Your goal: Return the lines below word for word, starting with the line containing "What do you" and going on through the line containing "Looking at the image, I should click on (227, 737).".

Input material section start

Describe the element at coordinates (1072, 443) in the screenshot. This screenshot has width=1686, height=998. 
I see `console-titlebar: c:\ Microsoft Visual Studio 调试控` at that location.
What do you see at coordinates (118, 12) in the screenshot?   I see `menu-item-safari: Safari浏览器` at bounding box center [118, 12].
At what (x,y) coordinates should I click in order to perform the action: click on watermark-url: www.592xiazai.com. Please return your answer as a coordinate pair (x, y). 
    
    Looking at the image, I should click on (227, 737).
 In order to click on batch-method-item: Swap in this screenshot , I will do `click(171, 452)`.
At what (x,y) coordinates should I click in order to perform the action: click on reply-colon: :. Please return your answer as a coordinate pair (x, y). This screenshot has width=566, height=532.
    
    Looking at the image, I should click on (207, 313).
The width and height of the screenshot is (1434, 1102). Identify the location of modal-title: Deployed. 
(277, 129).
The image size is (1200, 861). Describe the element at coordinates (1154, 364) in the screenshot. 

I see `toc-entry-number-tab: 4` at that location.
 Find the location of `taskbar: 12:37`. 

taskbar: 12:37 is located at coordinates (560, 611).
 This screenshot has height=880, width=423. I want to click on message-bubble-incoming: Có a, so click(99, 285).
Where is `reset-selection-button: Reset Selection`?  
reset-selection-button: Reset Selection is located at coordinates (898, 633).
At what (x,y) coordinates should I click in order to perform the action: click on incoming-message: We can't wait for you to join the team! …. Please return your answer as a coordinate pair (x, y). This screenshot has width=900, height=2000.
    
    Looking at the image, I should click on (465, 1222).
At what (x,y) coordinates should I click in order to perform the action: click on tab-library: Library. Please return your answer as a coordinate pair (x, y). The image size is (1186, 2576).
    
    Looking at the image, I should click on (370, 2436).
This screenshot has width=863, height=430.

Input material section end

Finished task:
What do you see at coordinates (118, 12) in the screenshot?   I see `menu-item-safari: Safari浏览器` at bounding box center [118, 12].
At what (x,y) coordinates should I click in order to perform the action: click on watermark-url: www.592xiazai.com. Please return your answer as a coordinate pair (x, y). 
    
    Looking at the image, I should click on (227, 737).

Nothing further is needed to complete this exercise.